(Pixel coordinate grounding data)

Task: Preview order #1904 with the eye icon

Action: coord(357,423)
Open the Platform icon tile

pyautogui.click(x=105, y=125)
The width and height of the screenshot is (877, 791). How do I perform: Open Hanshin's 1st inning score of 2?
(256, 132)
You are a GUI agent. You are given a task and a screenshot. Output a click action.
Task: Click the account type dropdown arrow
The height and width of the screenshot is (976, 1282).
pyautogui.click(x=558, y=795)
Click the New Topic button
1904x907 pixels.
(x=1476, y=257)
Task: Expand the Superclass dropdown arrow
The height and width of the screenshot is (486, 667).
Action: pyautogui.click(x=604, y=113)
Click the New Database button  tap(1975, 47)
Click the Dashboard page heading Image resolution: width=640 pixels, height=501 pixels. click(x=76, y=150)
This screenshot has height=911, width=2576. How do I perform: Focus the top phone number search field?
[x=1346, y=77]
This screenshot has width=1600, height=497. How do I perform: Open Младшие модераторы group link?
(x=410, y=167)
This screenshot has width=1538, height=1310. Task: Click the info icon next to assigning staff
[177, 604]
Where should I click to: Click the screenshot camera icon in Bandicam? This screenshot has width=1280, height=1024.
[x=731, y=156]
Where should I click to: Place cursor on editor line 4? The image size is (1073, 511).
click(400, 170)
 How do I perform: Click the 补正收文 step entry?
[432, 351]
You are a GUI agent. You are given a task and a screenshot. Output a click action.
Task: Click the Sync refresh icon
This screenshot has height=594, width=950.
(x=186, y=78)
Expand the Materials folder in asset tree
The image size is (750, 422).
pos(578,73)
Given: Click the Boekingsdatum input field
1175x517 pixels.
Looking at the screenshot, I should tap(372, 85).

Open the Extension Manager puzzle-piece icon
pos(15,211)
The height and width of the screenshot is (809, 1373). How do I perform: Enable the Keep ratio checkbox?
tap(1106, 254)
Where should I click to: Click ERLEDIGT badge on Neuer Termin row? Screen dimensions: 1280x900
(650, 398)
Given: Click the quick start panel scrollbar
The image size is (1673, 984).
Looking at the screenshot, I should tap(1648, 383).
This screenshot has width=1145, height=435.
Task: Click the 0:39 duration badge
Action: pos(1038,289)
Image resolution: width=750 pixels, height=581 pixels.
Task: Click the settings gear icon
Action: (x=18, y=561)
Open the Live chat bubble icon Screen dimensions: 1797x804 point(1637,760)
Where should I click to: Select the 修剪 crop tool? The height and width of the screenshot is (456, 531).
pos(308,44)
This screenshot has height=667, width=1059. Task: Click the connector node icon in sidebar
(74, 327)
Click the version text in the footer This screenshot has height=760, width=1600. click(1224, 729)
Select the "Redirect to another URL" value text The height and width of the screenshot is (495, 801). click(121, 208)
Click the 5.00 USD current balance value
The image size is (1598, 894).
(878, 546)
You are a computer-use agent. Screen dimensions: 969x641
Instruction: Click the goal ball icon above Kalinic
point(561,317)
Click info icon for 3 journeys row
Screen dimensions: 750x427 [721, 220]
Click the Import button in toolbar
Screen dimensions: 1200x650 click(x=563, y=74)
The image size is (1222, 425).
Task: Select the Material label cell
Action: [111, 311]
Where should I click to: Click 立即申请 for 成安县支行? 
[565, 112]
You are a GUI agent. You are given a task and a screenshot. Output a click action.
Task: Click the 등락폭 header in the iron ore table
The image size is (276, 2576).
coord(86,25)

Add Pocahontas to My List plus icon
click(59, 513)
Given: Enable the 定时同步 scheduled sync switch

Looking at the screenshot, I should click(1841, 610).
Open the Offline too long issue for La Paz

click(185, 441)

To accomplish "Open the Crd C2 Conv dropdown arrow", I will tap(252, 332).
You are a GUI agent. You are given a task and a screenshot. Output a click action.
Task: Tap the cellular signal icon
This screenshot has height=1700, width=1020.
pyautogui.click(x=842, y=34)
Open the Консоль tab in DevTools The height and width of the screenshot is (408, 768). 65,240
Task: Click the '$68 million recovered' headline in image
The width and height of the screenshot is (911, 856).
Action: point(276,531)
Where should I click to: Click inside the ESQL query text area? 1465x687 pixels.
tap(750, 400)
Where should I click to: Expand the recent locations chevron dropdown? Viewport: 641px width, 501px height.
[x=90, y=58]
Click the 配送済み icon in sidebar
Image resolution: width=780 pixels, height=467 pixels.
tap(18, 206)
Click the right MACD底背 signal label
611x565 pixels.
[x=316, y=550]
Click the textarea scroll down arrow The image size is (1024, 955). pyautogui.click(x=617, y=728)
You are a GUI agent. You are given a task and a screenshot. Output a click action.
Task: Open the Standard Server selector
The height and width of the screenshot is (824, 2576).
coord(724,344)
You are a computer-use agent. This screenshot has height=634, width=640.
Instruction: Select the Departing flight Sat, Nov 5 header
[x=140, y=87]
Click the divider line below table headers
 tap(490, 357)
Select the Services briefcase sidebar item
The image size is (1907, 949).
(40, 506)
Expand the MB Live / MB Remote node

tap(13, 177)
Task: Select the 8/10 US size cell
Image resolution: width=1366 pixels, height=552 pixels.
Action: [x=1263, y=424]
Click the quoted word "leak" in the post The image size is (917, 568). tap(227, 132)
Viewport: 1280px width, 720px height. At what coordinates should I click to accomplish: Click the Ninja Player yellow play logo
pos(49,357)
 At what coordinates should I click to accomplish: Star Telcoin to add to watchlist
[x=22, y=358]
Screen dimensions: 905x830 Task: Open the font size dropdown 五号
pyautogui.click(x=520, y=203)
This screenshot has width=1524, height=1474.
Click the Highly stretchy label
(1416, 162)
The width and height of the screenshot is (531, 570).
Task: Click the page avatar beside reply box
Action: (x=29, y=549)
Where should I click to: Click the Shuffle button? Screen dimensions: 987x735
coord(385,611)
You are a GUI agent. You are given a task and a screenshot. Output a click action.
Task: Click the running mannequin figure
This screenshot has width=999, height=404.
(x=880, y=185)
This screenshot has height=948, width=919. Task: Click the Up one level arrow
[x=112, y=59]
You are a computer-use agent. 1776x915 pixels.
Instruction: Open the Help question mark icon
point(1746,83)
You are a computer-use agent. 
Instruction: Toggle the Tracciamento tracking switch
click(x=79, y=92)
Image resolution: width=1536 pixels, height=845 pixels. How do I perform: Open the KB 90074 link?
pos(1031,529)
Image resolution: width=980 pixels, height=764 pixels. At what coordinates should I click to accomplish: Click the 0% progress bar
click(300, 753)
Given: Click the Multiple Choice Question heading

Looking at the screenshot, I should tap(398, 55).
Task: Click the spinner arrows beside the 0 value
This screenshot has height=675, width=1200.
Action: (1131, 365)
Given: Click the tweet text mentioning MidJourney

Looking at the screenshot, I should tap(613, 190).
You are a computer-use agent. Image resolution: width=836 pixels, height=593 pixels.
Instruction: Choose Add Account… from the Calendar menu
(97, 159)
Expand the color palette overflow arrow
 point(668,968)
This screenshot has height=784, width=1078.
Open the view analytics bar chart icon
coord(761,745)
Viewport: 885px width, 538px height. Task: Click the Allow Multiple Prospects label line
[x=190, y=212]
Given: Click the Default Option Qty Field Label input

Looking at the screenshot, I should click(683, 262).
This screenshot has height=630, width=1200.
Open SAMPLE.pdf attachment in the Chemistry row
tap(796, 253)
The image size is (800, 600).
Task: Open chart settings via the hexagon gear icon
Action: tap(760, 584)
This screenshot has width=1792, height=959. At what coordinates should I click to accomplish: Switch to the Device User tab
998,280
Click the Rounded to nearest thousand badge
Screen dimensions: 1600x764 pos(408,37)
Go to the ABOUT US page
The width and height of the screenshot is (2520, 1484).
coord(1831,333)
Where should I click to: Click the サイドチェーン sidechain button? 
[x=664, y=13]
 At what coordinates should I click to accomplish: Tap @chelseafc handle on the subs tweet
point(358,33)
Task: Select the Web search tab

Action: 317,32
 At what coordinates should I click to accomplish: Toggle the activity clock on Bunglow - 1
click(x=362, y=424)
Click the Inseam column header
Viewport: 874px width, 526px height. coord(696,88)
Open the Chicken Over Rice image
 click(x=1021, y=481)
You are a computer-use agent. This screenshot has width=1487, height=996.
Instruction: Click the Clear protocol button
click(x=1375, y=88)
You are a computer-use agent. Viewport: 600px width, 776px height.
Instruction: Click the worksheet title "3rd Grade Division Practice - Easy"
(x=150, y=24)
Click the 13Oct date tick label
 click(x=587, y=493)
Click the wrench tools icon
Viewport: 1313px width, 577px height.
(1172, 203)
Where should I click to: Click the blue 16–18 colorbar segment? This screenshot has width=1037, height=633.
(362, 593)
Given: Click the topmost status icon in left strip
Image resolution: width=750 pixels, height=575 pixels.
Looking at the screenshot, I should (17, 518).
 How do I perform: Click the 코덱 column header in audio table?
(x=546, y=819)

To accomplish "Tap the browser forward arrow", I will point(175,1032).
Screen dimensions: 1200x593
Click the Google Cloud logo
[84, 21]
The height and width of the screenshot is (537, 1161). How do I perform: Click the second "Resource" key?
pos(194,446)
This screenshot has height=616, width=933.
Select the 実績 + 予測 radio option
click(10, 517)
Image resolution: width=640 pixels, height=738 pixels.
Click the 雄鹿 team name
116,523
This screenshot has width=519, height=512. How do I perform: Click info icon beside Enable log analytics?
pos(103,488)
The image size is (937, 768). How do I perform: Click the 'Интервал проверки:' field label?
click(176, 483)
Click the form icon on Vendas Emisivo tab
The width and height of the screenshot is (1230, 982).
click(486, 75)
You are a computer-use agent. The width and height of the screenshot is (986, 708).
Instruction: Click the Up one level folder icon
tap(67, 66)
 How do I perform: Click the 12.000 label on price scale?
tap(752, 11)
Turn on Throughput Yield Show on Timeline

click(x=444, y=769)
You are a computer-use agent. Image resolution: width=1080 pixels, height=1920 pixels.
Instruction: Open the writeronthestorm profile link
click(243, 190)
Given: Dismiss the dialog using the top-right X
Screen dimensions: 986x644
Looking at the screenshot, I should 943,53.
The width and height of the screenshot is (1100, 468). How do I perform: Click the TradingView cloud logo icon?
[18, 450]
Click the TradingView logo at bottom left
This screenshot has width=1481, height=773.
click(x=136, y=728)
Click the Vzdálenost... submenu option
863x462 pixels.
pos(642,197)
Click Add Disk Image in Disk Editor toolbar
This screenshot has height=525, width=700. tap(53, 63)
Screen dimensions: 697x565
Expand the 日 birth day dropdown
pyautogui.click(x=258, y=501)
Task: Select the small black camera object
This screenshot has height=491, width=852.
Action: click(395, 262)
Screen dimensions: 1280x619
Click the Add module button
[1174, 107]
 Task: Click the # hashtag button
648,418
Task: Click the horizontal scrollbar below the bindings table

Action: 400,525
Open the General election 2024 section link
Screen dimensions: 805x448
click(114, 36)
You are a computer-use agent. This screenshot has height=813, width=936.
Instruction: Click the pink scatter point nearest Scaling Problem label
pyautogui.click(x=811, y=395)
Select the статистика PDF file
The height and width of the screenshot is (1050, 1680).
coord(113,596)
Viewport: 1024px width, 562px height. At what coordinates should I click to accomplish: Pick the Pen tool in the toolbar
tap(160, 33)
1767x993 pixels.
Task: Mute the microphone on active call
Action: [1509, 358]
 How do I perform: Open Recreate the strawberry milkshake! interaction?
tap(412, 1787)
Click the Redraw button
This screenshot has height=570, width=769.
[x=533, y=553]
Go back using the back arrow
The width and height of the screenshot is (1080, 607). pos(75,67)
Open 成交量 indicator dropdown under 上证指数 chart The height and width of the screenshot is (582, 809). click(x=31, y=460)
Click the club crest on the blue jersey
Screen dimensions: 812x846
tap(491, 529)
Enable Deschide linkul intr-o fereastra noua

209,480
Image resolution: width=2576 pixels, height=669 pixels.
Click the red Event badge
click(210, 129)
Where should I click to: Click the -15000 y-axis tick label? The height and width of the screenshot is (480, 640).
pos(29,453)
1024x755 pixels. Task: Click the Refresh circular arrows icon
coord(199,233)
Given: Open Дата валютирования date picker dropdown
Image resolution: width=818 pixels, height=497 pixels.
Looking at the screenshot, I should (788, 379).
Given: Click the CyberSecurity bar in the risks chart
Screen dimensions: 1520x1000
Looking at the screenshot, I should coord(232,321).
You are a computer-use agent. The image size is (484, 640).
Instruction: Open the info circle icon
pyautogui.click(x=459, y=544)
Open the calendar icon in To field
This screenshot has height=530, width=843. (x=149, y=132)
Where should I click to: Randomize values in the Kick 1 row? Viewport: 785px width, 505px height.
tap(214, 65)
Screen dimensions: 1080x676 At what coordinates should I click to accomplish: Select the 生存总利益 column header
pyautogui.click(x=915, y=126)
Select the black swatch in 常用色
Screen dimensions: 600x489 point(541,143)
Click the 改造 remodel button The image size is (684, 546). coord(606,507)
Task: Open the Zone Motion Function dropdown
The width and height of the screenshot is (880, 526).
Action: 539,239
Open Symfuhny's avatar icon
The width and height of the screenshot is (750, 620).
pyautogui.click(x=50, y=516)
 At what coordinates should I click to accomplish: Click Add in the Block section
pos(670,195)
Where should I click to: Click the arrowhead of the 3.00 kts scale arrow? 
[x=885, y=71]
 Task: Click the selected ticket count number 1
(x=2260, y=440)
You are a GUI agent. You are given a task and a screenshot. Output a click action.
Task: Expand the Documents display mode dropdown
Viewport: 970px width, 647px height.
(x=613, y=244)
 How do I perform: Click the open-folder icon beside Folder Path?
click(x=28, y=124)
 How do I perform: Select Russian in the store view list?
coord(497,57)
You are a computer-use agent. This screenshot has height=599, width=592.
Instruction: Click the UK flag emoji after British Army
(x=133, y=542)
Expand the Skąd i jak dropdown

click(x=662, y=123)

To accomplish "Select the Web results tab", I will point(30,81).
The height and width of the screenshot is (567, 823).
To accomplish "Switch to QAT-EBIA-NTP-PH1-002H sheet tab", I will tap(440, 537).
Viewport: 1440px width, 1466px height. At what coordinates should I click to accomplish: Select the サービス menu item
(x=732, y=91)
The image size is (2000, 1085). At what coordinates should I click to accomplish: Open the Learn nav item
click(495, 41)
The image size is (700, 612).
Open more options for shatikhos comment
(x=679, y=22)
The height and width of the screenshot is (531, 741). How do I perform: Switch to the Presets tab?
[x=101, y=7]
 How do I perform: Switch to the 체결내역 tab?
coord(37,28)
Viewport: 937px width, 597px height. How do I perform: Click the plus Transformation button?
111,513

*Instructions for the task*. Your task for the entries above: copy exactly the span starting with the line with "Task: Click the Sync refresh icon" and going on through the line with "Click the version", both lines included, and nothing else.

*Finished task*.
Task: Click the Sync refresh icon
This screenshot has height=594, width=950.
(x=186, y=78)
Expand the Materials folder in asset tree
The image size is (750, 422).
pos(578,73)
Given: Click the Boekingsdatum input field
1175x517 pixels.
Looking at the screenshot, I should tap(372, 85).

Open the Extension Manager puzzle-piece icon
pos(15,211)
The height and width of the screenshot is (809, 1373). How do I perform: Enable the Keep ratio checkbox?
tap(1106, 254)
Where should I click to: Click ERLEDIGT badge on Neuer Termin row? Screen dimensions: 1280x900
(650, 398)
Given: Click the quick start panel scrollbar
The image size is (1673, 984).
Looking at the screenshot, I should tap(1648, 383).
This screenshot has width=1145, height=435.
Task: Click the 0:39 duration badge
Action: pos(1038,289)
Image resolution: width=750 pixels, height=581 pixels.
Task: Click the settings gear icon
Action: (x=18, y=561)
Open the Live chat bubble icon Screen dimensions: 1797x804 point(1637,760)
Where should I click to: Select the 修剪 crop tool? The height and width of the screenshot is (456, 531).
pos(308,44)
This screenshot has height=667, width=1059. Task: Click the connector node icon in sidebar
(74, 327)
Click the version text in the footer This screenshot has height=760, width=1600. click(1224, 729)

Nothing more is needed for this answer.